● **WHAT TO DO**: Reproduce every line of the items below without changing anything, but leave the pictures out.

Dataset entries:
---
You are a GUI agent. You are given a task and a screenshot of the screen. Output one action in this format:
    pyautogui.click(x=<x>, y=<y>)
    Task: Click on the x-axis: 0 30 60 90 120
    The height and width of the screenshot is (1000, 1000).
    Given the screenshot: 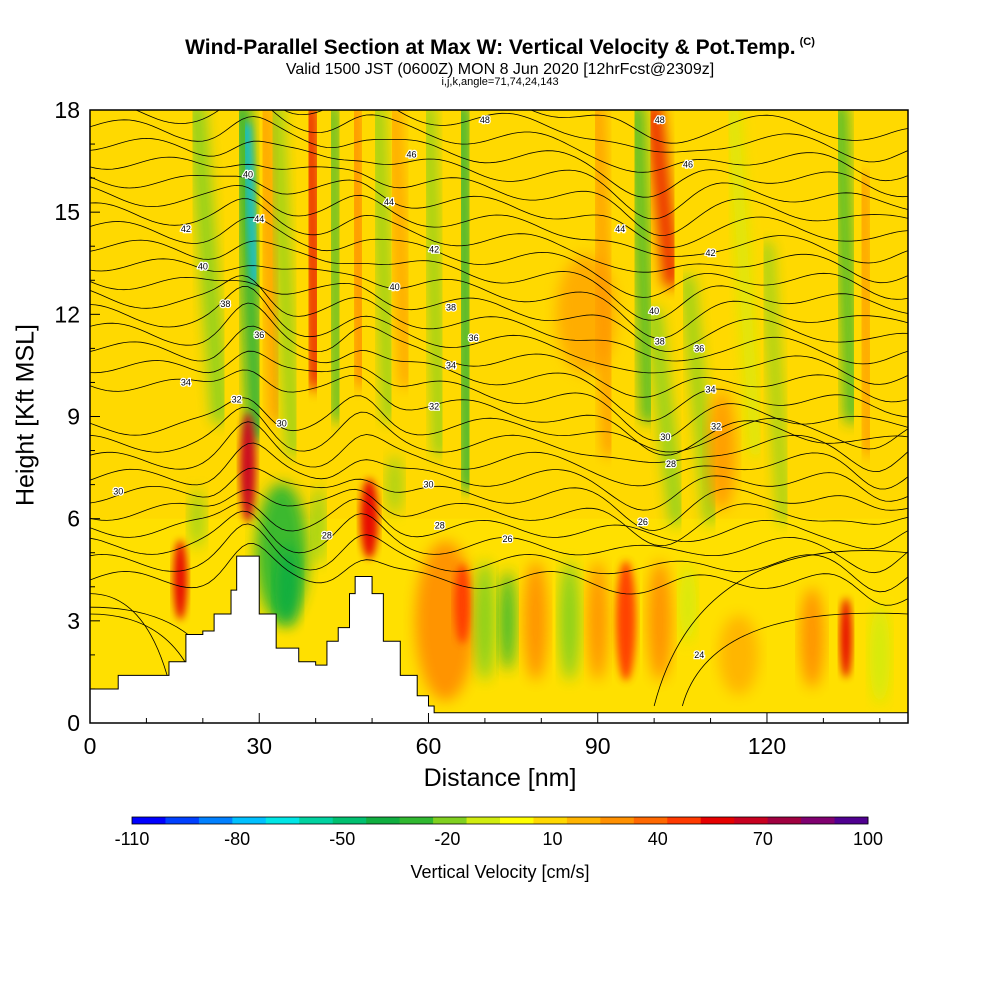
---
● **EXERCISE SOLUTION**:
You are a GUI agent. You are given a task and a screenshot of the screen. Output one action in this format:
    pyautogui.click(x=<x>, y=<y>)
    Task: Click on the x-axis: 0 30 60 90 120
    The height and width of the screenshot is (1000, 1000).
    Given the screenshot: 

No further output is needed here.